* [How to complete this task]:
Report every line of the records that includes the word "computer".

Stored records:

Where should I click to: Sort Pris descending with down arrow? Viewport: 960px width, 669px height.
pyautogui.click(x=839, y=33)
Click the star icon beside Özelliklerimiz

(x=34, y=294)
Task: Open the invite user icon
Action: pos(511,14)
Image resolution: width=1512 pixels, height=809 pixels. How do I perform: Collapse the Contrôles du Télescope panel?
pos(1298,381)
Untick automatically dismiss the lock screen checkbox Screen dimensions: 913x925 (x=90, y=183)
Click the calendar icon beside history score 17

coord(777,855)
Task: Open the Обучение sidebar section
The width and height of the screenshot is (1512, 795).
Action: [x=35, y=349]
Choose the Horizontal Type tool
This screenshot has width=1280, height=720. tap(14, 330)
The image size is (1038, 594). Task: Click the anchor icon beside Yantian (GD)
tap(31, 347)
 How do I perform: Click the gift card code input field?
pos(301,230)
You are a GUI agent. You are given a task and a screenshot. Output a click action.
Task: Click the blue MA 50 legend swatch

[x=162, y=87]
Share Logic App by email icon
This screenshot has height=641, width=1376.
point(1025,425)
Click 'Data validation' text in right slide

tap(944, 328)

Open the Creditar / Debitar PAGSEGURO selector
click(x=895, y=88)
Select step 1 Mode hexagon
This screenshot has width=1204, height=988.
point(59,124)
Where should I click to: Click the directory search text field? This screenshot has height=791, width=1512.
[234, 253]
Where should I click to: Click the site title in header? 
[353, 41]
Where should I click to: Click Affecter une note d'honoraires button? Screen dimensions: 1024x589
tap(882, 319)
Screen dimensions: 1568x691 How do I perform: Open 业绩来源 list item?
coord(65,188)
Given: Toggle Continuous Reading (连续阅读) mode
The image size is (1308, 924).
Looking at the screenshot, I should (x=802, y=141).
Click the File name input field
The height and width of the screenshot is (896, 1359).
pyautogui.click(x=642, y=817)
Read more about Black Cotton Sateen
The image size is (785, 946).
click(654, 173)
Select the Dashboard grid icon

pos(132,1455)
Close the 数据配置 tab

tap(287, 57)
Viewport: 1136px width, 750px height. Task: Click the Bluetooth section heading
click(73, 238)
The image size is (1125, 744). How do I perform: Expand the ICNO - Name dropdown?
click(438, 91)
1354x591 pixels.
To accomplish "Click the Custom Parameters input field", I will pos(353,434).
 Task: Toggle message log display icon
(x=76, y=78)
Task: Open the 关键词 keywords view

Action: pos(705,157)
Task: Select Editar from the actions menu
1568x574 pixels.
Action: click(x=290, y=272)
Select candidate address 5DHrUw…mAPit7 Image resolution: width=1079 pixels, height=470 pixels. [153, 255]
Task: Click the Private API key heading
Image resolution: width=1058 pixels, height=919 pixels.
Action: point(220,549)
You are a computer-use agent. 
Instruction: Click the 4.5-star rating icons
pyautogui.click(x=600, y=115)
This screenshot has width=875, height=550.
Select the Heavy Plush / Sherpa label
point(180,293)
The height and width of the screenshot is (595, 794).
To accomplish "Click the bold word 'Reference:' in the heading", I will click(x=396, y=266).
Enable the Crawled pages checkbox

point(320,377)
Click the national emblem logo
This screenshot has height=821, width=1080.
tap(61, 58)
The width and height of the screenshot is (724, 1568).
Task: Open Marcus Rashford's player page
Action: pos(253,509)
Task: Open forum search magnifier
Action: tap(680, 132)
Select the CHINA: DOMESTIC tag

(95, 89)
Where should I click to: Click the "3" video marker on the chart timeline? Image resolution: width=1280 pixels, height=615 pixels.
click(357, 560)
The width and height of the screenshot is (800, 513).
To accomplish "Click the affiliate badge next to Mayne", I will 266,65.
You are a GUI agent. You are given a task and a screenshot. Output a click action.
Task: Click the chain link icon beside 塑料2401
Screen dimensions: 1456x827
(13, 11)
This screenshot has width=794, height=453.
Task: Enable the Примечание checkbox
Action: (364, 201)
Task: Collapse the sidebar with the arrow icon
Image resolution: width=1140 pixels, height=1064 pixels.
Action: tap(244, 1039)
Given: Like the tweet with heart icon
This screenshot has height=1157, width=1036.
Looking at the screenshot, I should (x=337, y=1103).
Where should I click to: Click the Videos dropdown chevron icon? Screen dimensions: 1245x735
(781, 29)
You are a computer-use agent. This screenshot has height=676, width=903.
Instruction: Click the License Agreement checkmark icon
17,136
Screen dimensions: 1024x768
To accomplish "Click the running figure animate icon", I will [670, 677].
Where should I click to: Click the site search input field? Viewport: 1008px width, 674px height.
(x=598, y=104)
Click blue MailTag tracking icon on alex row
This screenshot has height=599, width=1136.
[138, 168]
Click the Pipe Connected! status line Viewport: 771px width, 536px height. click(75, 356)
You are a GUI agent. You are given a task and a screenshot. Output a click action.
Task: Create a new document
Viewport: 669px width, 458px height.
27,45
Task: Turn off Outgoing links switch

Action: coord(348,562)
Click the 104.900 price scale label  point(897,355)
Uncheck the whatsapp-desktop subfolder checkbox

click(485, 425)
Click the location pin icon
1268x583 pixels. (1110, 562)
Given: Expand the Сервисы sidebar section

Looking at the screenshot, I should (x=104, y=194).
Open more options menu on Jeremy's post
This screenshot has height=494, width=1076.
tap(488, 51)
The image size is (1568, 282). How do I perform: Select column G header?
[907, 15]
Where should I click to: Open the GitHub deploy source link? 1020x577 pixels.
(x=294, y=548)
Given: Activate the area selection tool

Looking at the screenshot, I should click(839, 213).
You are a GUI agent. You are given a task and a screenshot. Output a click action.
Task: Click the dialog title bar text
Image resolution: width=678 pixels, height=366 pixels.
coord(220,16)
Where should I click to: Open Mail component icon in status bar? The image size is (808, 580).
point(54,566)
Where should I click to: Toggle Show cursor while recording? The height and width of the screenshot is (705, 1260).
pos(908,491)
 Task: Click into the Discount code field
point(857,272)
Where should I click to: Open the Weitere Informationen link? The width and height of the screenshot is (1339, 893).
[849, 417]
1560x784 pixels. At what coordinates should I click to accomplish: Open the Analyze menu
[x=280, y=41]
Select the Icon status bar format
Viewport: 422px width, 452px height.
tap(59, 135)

* [Task solution]:
You are a computer-use agent. 
You are a computer-use agent. This screenshot has height=676, width=903.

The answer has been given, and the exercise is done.